Médicos querem que Governo vá mais longe no combate a agressões

Médicos querem que Governo vá mais longe no combate a agressões


Petição pede lei específica para criminalizar violência nos serviços de saúde. SIM quer que utentes agressores sejam excluídos e que agressões passem a fazer parte do ficheiro dos utentes.


O Governo anunciou ontem a criação de um gabinete de segurança para analisar os casos de violência contra profissionais de saúde, à semelhança da Escola Segura, mas a primeira medida depois dos casos de agressões violentas que marcaram os últimos dias de 2019 não chegou para serenar os ânimos.

Um grupo de médicos lançou uma petição para que este tipo de violência seja criminalizado com legislação específica, pois atualmente não existe uma moldura própria para estes casos no Código Penal. À hora de fecho, a iniciativa, dirigida à Assembleia da República, reunia cerca de mil assinaturas. Já o Sindicato Independente dos Médicos (SIM) propõe ao gabinete de segurança um conjunto de medidas, a começar pela exclusão imediata, “obrigatoriamente e no própria dia”, dos utentes agressores da lista de médicos de família agredidos ou da consulta dos médicos hospitalares – uma medida que já existe, por exemplo, em alguns serviços do sistema de saúde inglês, que em 2018 lançou uma estratégia nacional de tolerância zero contra a violência nos serviços de saúde.

O SIM defende ainda o impedimento permanente de entrar na unidade de saúde onde foi praticada a agressão, após a análise da situação pela entidade empregadora no prazo máximo de sete dias. O sindicato propõe também que a agressão seja averbada no registo clínico do utente, bem como a obrigatoriedade de acompanhamento por agente de autoridade aquando da prestação de cuidados médicos, durante período de tempo a definir. A última proposta, numa lista publicada no site do sindicato, passa pela criação de uma subvenção, pelos ministérios da Saúde e da Administração Interna, para a frequência pelos médicos do SNS de ações de formação de defesa pessoal e porte de meios de defesa pessoal. “Em causa está estarmos munidos de planos de fuga dos gabinetes e de mecanismos como botões de pânico”, disse ao i Jorge Roque da Cunha, secretário-geral do SIM.

A posição surgiu já depois de o Governo ter anunciado a criação do gabinete de segurança, na sequência de uma reunião entre o ministro da Administração Interna e a ministra da Saúde, o que levou o SIM a escrever no seu site “intenções e palavras bonitas, levam-nas o vento”.

O Governo anunciou que o gabinete de segurança terá início imediato, com vista a uma abordagem mais sistemática dos problemas de violência contra profissionais de saúde.

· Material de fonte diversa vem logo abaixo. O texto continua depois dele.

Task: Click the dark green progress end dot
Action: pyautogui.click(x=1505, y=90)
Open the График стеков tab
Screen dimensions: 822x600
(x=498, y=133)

O ministro Eduardo Cabrita anunciou que será colocado junto do gabinete da ministra da Saúde um oficial das forças de segurança que será responsável por coordenar a avaliação das “áreas de maior risco”, já identificadas, bem como avaliar “as características físicas numa perspetiva de segurança de algumas instalações de saúde, fundamentalmente de hospitais e, se necessário, de centros de saúde, para que sejam dadas as recomendações adequadas que permitam melhorar as condições de segurança dos profissionais e dos utentes do Serviço Nacional de Saúde”.

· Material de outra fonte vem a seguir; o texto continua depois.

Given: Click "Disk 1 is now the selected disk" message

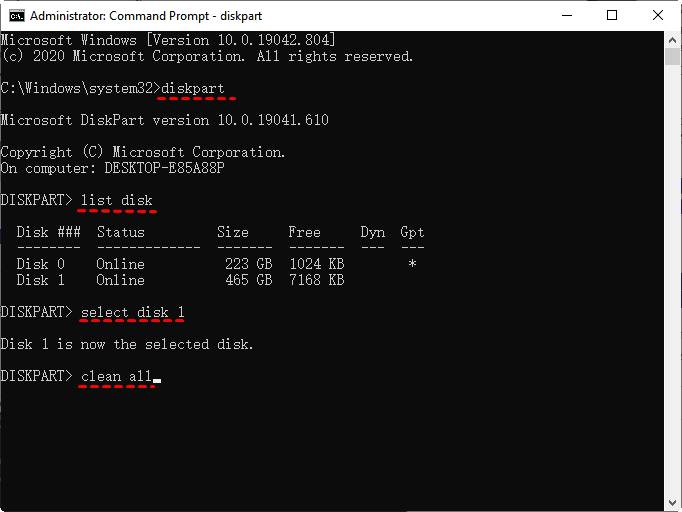Looking at the screenshot, I should tap(126, 344).
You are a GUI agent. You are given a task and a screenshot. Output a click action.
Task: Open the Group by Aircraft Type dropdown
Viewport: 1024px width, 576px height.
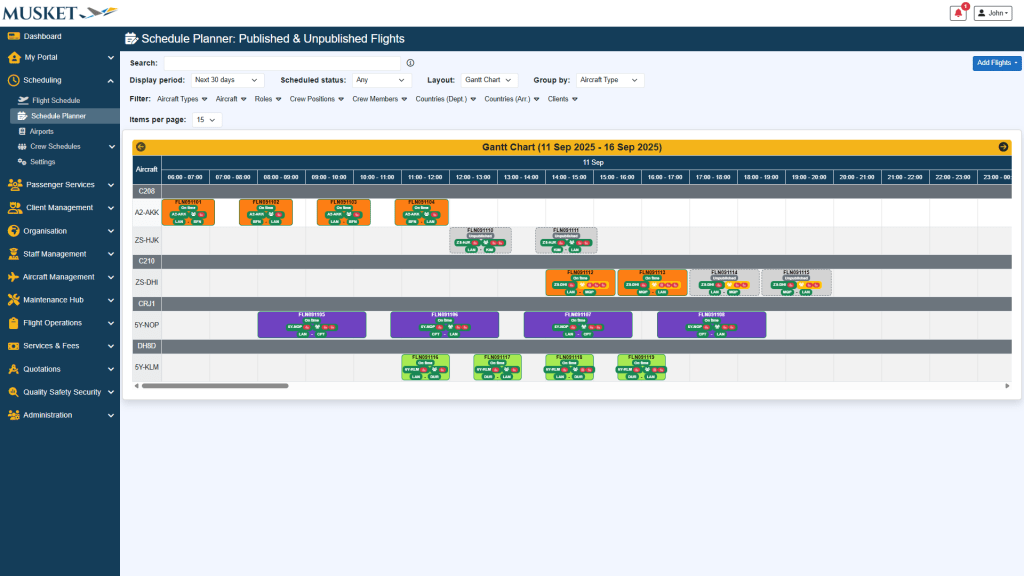pyautogui.click(x=609, y=80)
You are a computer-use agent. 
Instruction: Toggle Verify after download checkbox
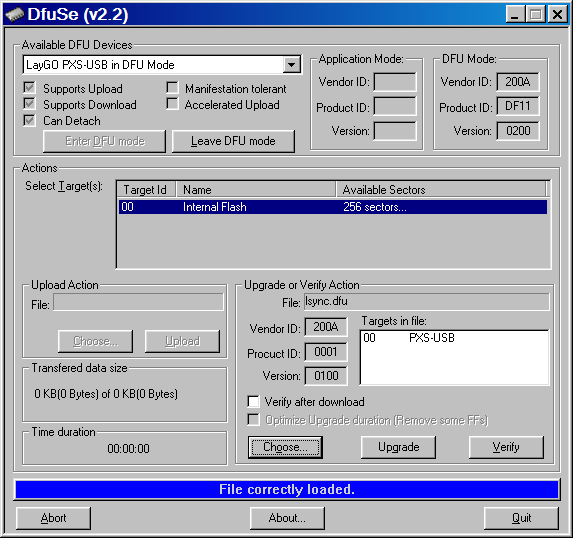(x=253, y=402)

O i tentou perceber junto do Ministério da Saúde, que na semana passada anunciou que até ao final do mês será apresentada uma estratégia para combater o fenómeno, quais as áreas de maior risco identificadas até ao momento, mas não foi possível ter resposta até à hora de fecho desta edição. Citada pela Lusa, Marta Temido disse esperar, com esta medida, “intervenções mais pró-ativas de formação dos profissionais de saúde para lidar com episódios deste tipo” e “um diagnóstico daquilo que sejam as eventuais insuficiências ou falhas” das instalações.

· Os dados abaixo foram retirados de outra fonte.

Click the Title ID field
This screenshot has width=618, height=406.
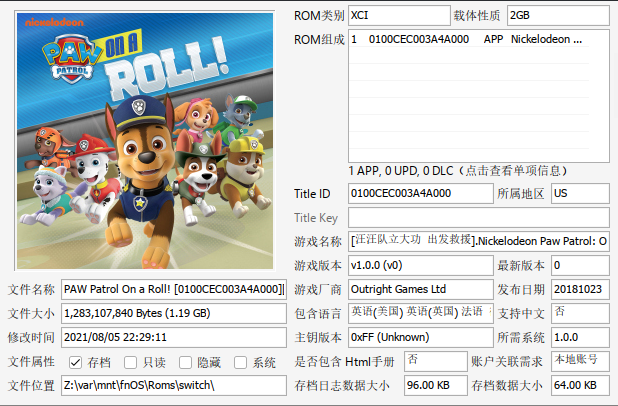(419, 193)
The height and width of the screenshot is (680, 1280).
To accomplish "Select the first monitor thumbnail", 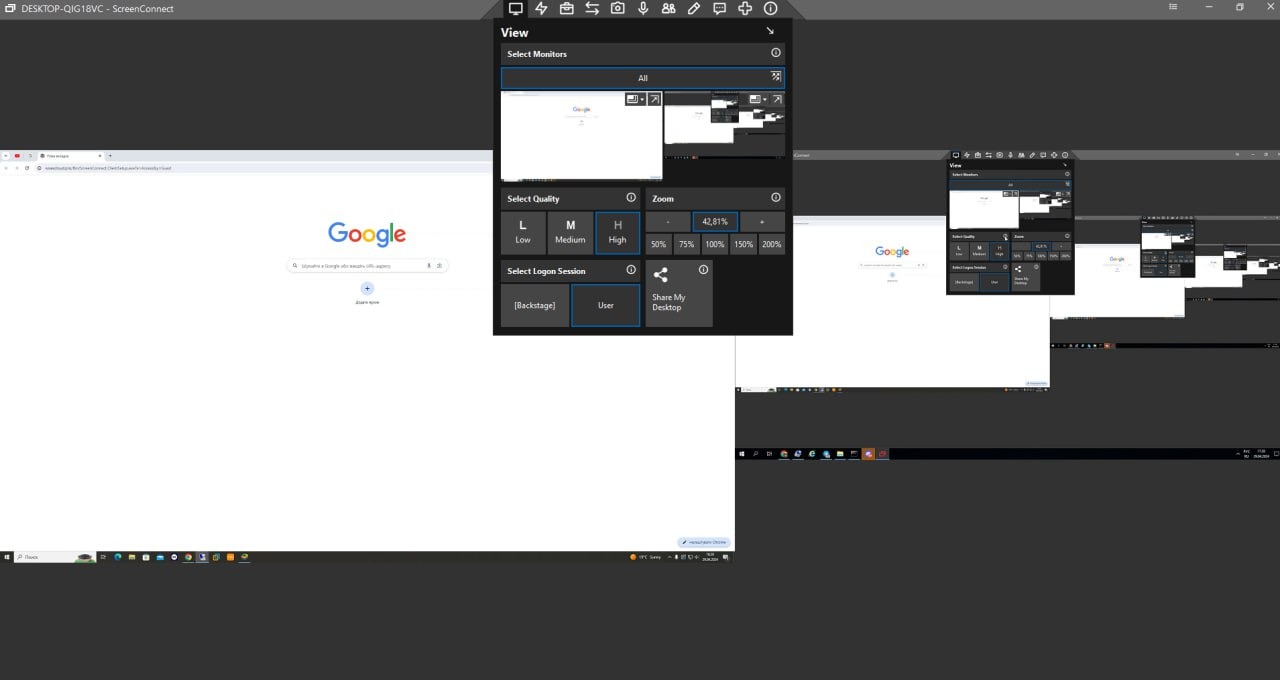I will coord(581,135).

Um estudo publicado na última edição da revista Acta Médica Portuguesa, com base em inquéritos a profissionais num hospital público de Lisboa, revelou que o acesso sem limitações e a falta de segurança aumentam o risco de agressões (ver ao lado), sendo o tempo de espera excessivo, o desrespeito pelos profissionais e casos de doença mental os gatilhos das agressões. Segundo este estudo, são uma minoria os profissionais que notificam o incidente à Direção-Geral da Saúde.

Em 2019, até setembro, a DGS recebeu o reporte de 995 episódios de violência, um número recorde e que supera os casos registados em todo o ano de 2018. A maioria são situações de assédio e violência verbal, sendo os enfermeiros o grupo profissional que reporta o maior número de casos. Nas estatísticas da DGS, que refletem o total de notificações recebidas desde que este tipo de violência começou a ser monitorizada, em 2007, em 56% dos casos, os agressores eram utentes, seguindo-se agressões cometidas por familiares (21%), mas também entre profissionais de saúde da mesma instituição (20%).